Unions applaud A-76 changes
The House and Senate last week completed work on a compromise version of the bill that funds the Office of Management and Budget.
The House and Senate last week completed work on a compromise version of the bill that funds the Office of Management and Budget. This version would limit controversial competitive sourcing rules.
The compromise is a better deal for federal employees than earlier proposals, according to federal employee unions, which had fought the competitive sourcing initiative.
The bill, which passed out of conference Nov. 12, allows federal employees to develop a "most efficient organization" when more than 10 jobs are open to private-sector competition, which union officials say puts employees in a stronger position.

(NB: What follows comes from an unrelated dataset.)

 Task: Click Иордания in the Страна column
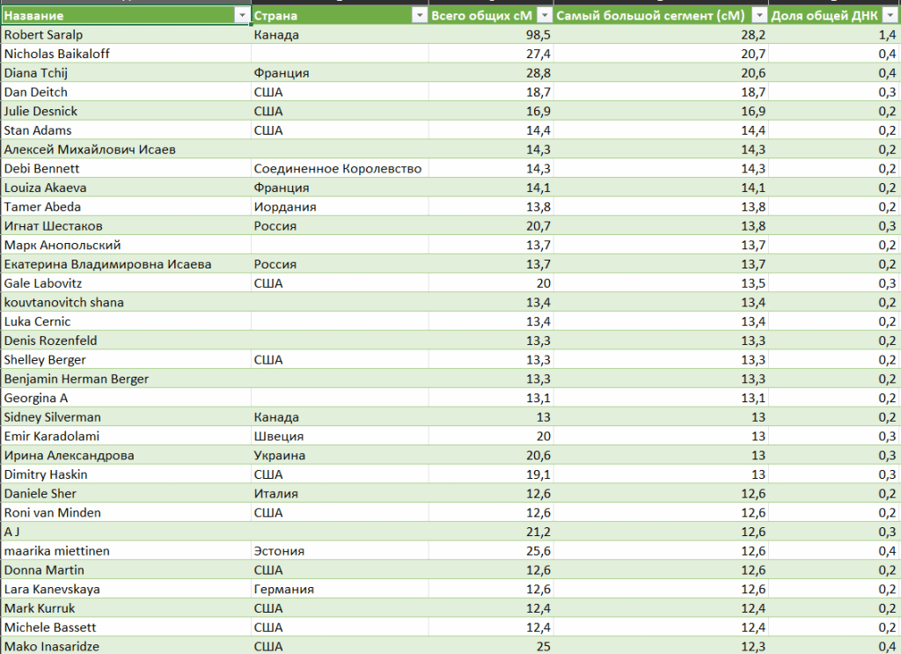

It also grants employees the right to appeal contracting decisions to the General Accounting Office, requires agency officials to show that they will save at least 10 percent or $10 million by outsourcing work, and does not require agencies to recompete jobs every five years, as was first proposed.
Competitive sourcing is governed by OMB Circular A-76, which the agency revised in May. Federal unions decried the Bush administration's renewed emphasis on competitive sourcing as an effort to privatize the government at the cost of federal jobs, but supporters lauded it as a means to get a better value for taxpayers. Officials had emphasized throughout the debate that federal employees often win competitions by finding ways to reduce costs, keeping their jobs while creating better value.
Opponents rejected that argument. OMB "had developed a system that was manifestly biased toward private contractors," said John Gage, president of the American Federation of Government Employees, in a statement issued Nov. 13.
Colleen Kelley, president of the National Treasury Employees Union, called the compromise bill "a much-needed start in leveling the playing field" between employees and contractors.